====== DOCUMENT EXCERPT

The measurement matrix can be of different types, as reported in Refs. [16-18]. Given the reduced measurement vector s of length NA, we can recover r in a manner similar to that for the full measurement set case. Again, the sparsity based scheme will work as long as the multiple targets are moving with different velocities and a sufficient number of samples are available. More details on the relation between the number of samples and the scene sparsity for OMP can be found in Ref. [15].

4. SIMULATION RESULTS We present simulation results for localization of point targets undergoing uniform motion using the sparse reconstruction scheme under both cases of full and partial availability of time samples at the two carrier frequencies. Conventional Doppler preprocessing based dual-frequency results are also provided in each case for comparison. The carrier frequencies used in the simulation are f 1 = 990 MHz and f 1 = 1 GHz, yielding an unambiguous range of 15 m. The target space extends from 0 to 15 m in range and -1 m/s to +1 m/s in velocity and is divided into 15× 21 grid points in range and velocity, resulting in 315 unknowns. The time response of the target space at each carrier frequency consists of N = 100 time samples. Independent and identically distributed Gaussian noise with a signal-to-noise ratio (SNR) of 0 dB is added to the measurements at each carrier frequency. Three different configurations of two unit-amplitude moving targets ( ρ1 = ρ 2 = 1) are considered. First, the two targets are assumed to be at initial ranges R01 = 3 m and R02 = 6 m, moving with respective velocities v1 = −0.3 m/s and

v 2 = 0.5 m/s. Fig. 1 shows the joint range-velocity estimates of the two moving target scene obtained with OMP using all 2 N = 200 time samples. We can clearly see that the sparse reconstruction approach provides accurate range and velocity estimates of both targets. For comparison, the conventional approach is also used to estimate the target ranges and velocities. Fig. 2 depicts the Doppler spectra corresponding to the two carrier frequencies. The true target Doppler shifts are indicated by red dashed lines. We observe that the peaks coincide in each case with the correct Doppler frequencies. The initial range estimates, obtained using the phases extracted from the Doppler domain in (7), are 3.30 m, and 6.19 m, respectively. The biases in the conventional range estimates are attributed to the low SNR.19

Figure 1. Sparse reconstruction result for two moving targets initially at 3 m and 6 m, moving with -0.3m/s and 0.5 m/s, respectively.

============
====== DATA EXTRACT

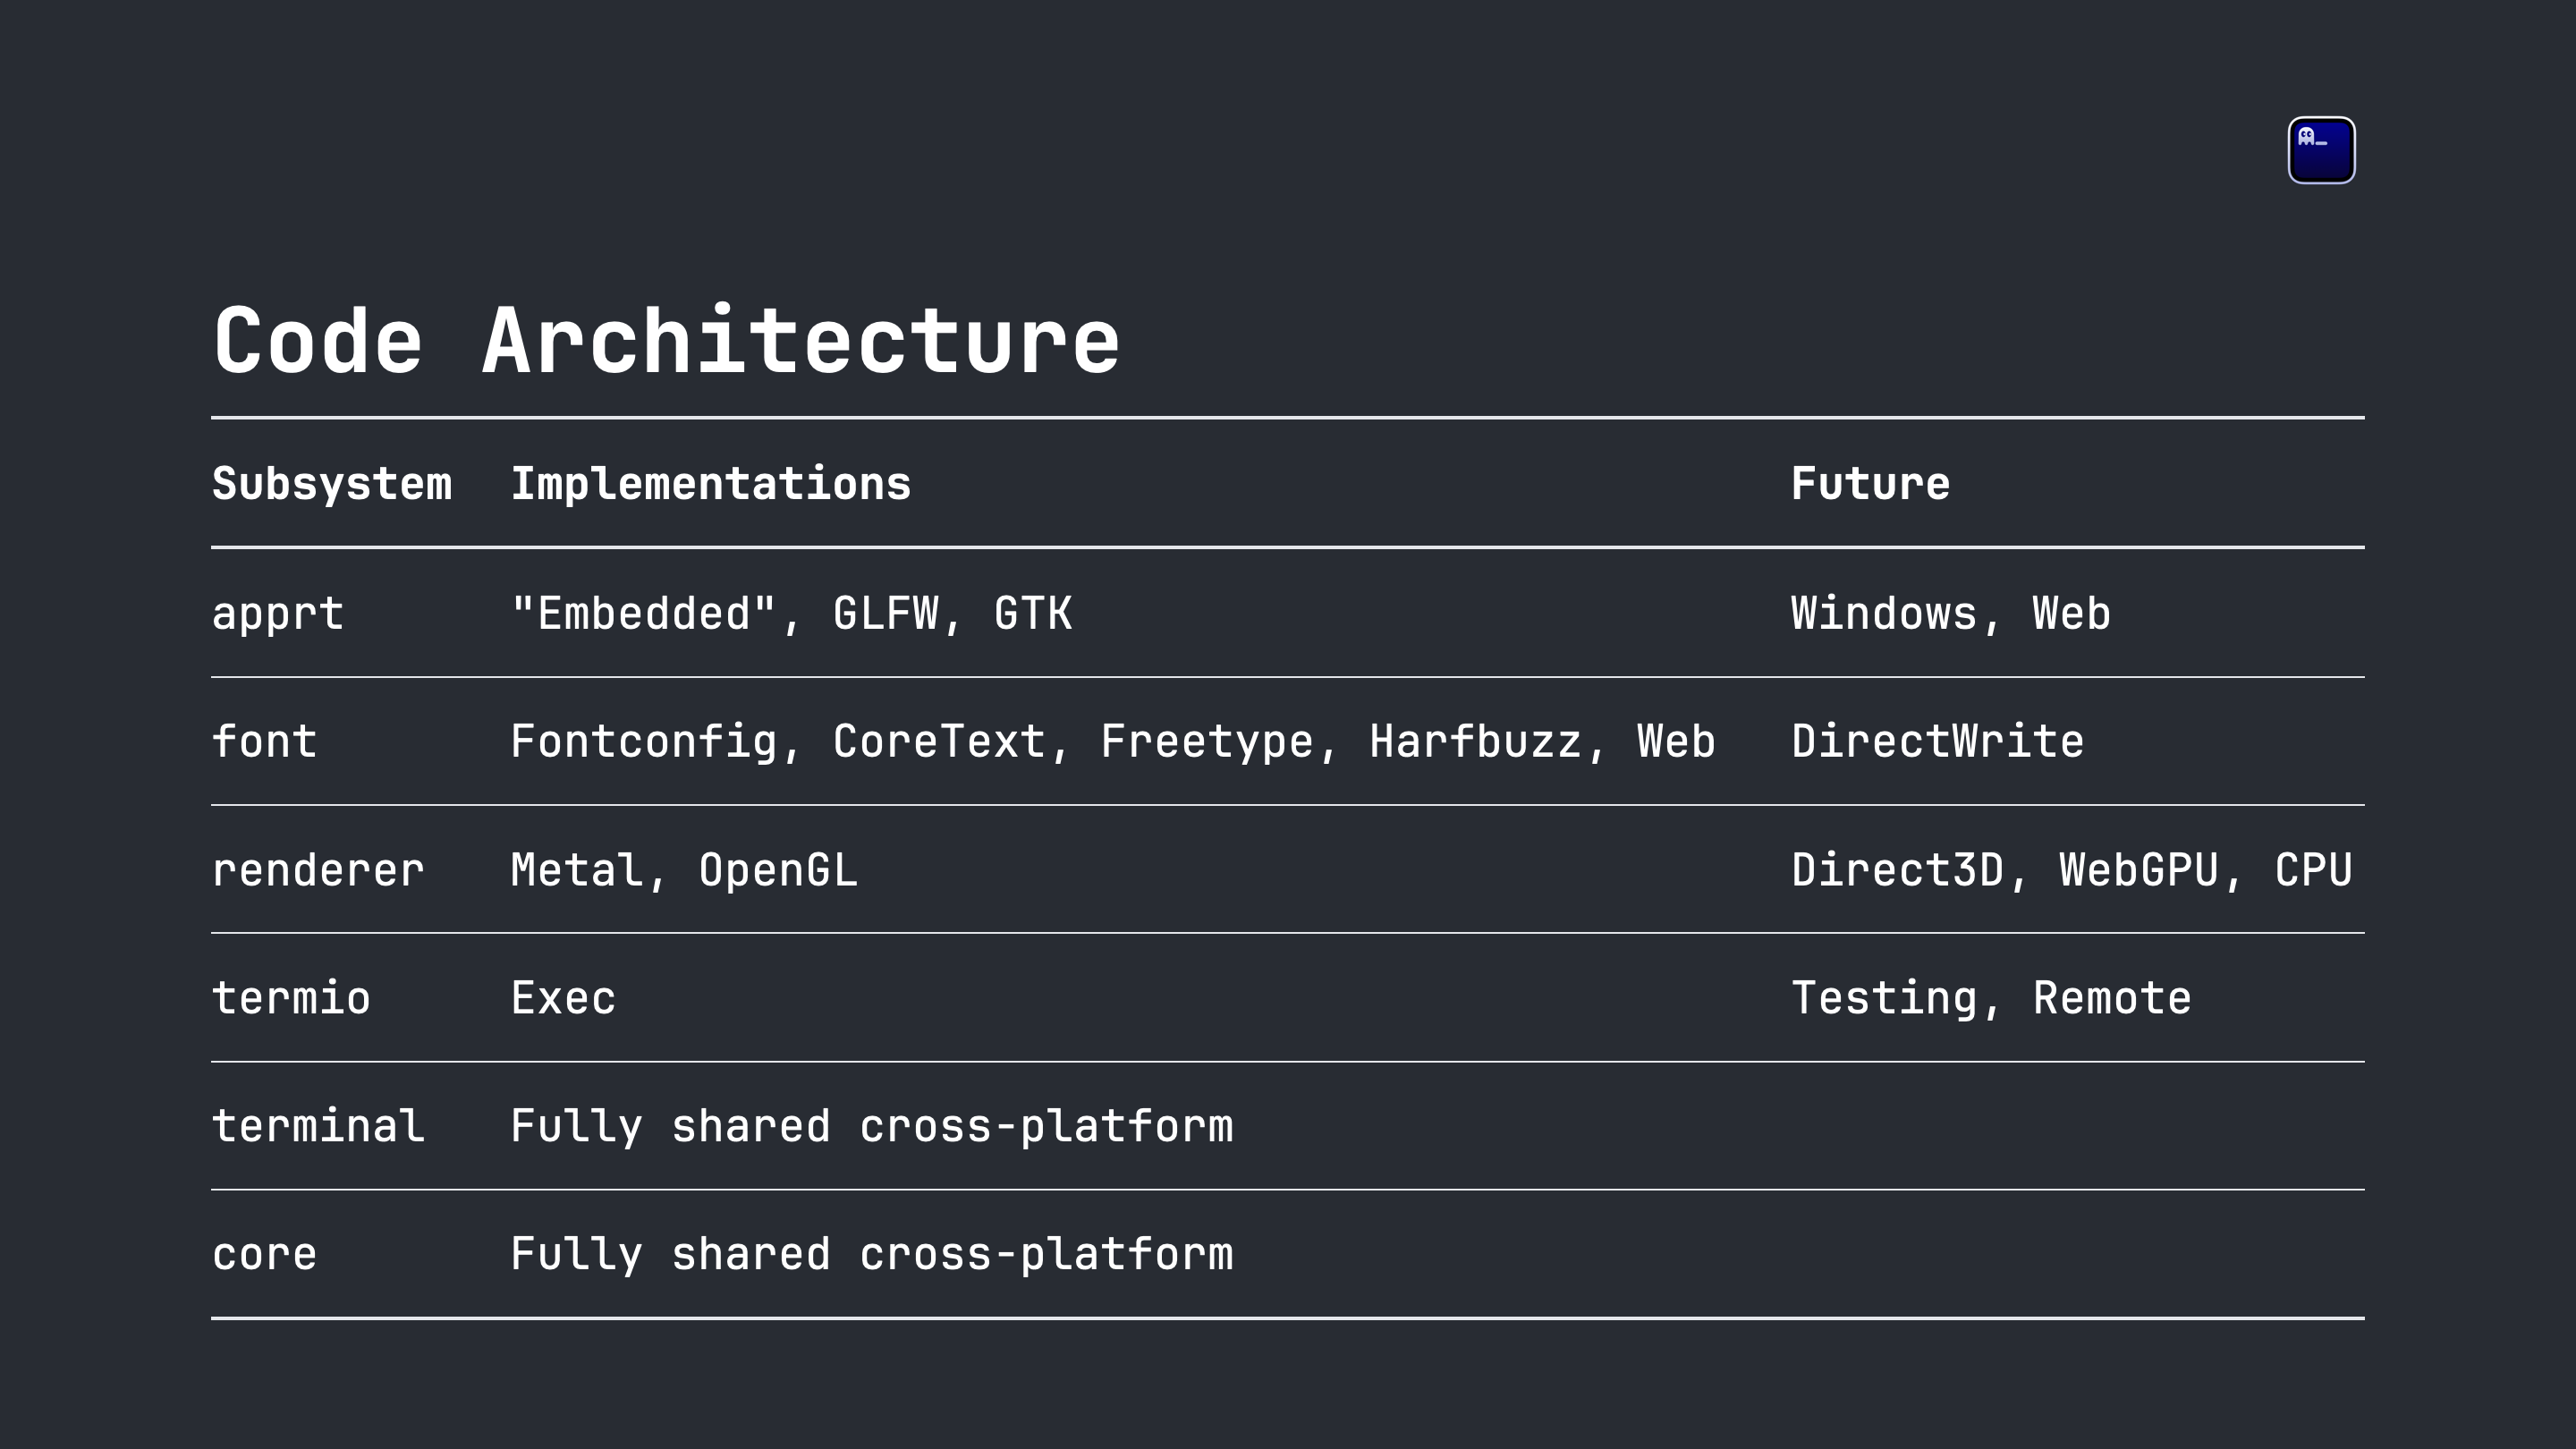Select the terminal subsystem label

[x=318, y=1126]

============

- [THE PROBLEM]
Decide whether each statement below agrees with the radar simulation excerpt, answering yes or no and quoting the deciding words of the excerpt exactly.
1. The target space is divided into grid points that give 315 unknowns.
2. Gaussian noise with an SNR of 10 dB is added to the measurements at each carrier frequency.
3. The conventional approach produces range estimates with no bias.

- [OUTPUT OF THE EXERCISE]
1. Yes: "is divided into 15× 21 grid points in range and velocity, resulting in 315 unknowns."
2. No: "Independent and identically distributed Gaussian noise with a signal-to-noise ratio (SNR) of 0 dB is added to the measurements at each carrier frequency."
3. No: "The biases in the conventional range estimates are attributed to the low SNR."